Sunday, October 05, 2008

Tarjeta de extranjero

It's like hockey. Fans will all say they're against the violence in the game, but then when a fight starts, they're on their feet cheering. So when the kerfuffle started at the front at the line, it was kind of exciting. I mean, I had been waiting on the street outside the Bilbao police station since the darkness of 7:30am.

You want a Spanish passport, national identity card, or foreigner's resident number? Go to the police station, open 9am-2pm, Monday to Friday. Are you Spanish? Get there a little before 9, go to the front of the line, get your appointment time, come back when you're supposed to, and it's done. Are you a foreigner? Oh, well. Get there as early as you can wake up, and wait on the street in a painfully slow-moving line, and pray you'll get in before they close at 2pm, or else you'll be back waitingin the line-up again tomorrow. And as the sign posted outside the police station doors says, please don't line up before 5am.

Yelling and movement from the front of the line. It was probably 10am, and those at the front of the line had been there since 6am at least, though from the vantage point of someone who hadn't gotten there until an hour or so later, it was hard to see what was going on up front. The security guard surveying the line butts out his cigarette and goes to investigate. He then comes by hauling two young men practically by the ear. They had tried to jump the line. The guard shows them the back of the line. "Dirty Moroccans..," you can practically hear him thinking. But the bored security guard seems happy to have something to do, and we're happy to have a moment of excitement to break the monotony of the street corner.
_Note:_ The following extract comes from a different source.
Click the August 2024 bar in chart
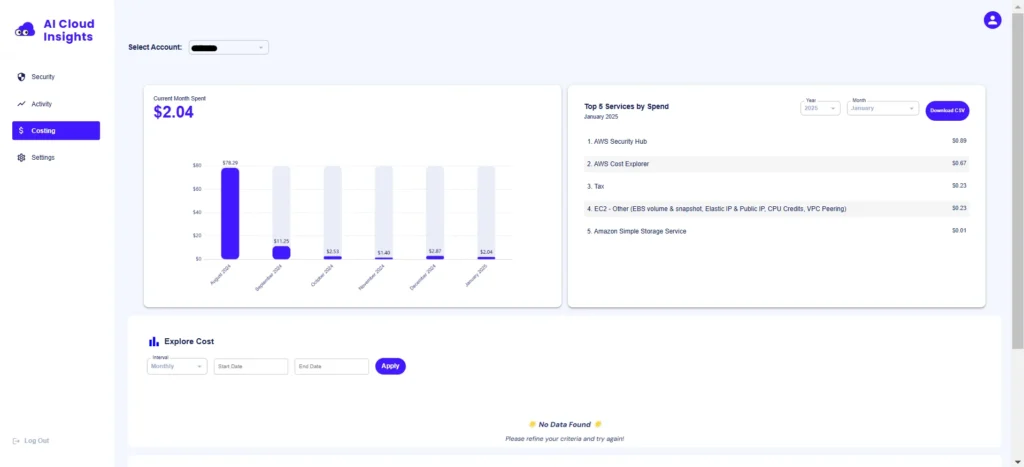The width and height of the screenshot is (1024, 467). point(230,213)
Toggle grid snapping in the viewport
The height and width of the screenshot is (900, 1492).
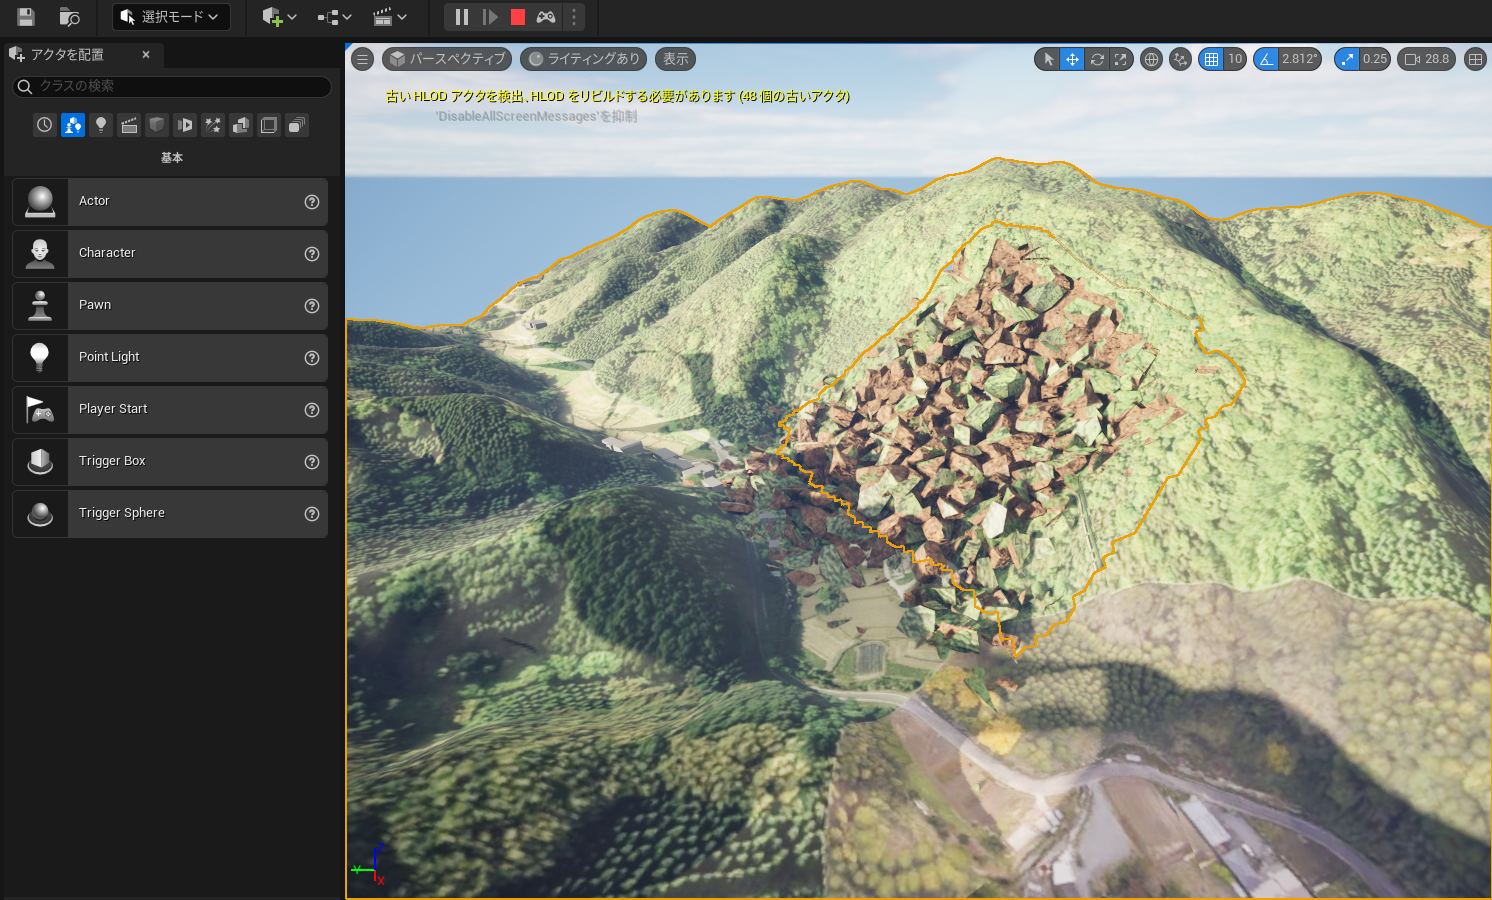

The two young guys keep trying their luck. Sneaking up front only to get hauled to the back again. Conversations with the people around me in line, coffee runs, and trips to the other side of the street to warm up in the sun were punctuated by intermittent yelling from the front of the line and then the boys' walk of shame the length of the impatient, glaring line of foreigners.

They were still going at it when I got to the front of the line at 1:30pm. They'd changed their technique, and were now just harassing the security guard at the police station door directly. "Why can't I go in? Why can't I go in? Tell me! Justify your job! Justify your job!"

Though you have to admire their perseverence, they didn't get anywhere with it. The Bilbao police may make you wait on the street to get your identity card, but at least they're fair about it.